A single-centre approach for a safe and individualized tolerization phase for the treatment of PUPs with severe haemophilia A

 

Introduction Pediatricians treating newly diagnosed severe haemophilia A patients are confronted with the challenge to protect the children against bleeds that are potentially life-threatening or may have long-term damaging effects on joints. The protection that early prophylaxis with coagulation factor VIII (FVIII) provides, may however put the patients at risk for inhibitor development. We report our experience with an individualized approach to managing PUPs at a single haemophilia treatment center (HTC) in Germany.

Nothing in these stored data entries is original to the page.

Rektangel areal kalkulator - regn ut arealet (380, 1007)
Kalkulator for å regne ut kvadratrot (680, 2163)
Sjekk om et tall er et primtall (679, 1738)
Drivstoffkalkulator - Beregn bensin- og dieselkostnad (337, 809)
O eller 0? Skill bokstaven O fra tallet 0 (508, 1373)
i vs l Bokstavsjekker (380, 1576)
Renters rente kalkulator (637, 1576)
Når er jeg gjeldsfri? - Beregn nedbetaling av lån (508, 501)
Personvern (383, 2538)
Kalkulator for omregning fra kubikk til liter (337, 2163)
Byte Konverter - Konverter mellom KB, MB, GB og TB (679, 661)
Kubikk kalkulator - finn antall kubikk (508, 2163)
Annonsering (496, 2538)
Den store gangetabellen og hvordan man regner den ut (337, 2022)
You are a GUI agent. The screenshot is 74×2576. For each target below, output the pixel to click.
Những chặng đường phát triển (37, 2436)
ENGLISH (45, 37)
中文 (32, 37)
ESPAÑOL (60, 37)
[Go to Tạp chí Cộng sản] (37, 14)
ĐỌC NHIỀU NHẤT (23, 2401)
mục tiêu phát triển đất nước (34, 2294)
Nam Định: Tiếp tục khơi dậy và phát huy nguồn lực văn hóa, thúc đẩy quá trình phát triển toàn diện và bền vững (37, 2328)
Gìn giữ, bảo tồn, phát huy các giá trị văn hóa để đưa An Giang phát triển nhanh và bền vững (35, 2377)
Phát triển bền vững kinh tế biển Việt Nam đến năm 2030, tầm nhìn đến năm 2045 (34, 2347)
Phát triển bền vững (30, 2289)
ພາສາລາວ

Method PUPs with severe hemophilia A (FVIII:C <1%) treated at the Gerinnungszentrum Rhein-Ruhr (GZRR), Germany, between January 2013 and August 2022 were followed prospectively. Our treatment approach includes early prophylactic physiotherapy and treatment with a human plasma-derived FVIII (pdFVIII/VWF) concentrate for at least the first 50 exposure days (EDs). Prophylaxis was adapted with individualized dose escalations according to bleeding tendency and prolonged on-demand treatment was avoided where possible, by choosing doses up to 80 IU/kg. Close contact between parents and haemophilia center ensures that decisions to treat with factor VIII concentrate can be done on a case-by-case basis. Non-urgent surgical procedures were postponed within the first 100 EDs. Ultrasound was performed every 3–6 months to check for joint bleeds. In addition, patients receive individualized physiotherapy to preserve joint health. In contrast to this patient group, between 2003 and 2012 9 PUPs with severe haemophilia A were treated predominantly with recombinant factor concentrate and with less selectiveness in treating bleeds.

Inhibitor levels were measured using the modified Bethesda assay every 3–4 EDs until ED 100, and every 3 months thereafter for 2 years for all patients.

Results Data from 39 consecutive PUPs were collected, of which 36 had started treatment. At the time of data cut-off 29 patients had received over 50 EDs of FVIII treatment, 8 patients had more than 20 EDs. 27 patients had started prophylaxis within the first 10 EDs. The initial schedule was tailored to each patient and ranged from 21 IU/kg every 10 days up to 40 IU/kg twice per week. One patient was treated on-demand for an intracranial bleed from ED 1–100. Only 3 spontaneous bleeds in 3 patients were treated; 33 patients (92%) remained free of treated spontaneous bleeds during prophylaxis. 1 of 36 treated patients had developed an inhibitor after the 4th exposure day (2.8 %). Of the 9 patients treated conventionally before 2013, 9 (44%) patients had developed an inhibitor. Ultrasound and MRI assessment showed no sign of joint modification.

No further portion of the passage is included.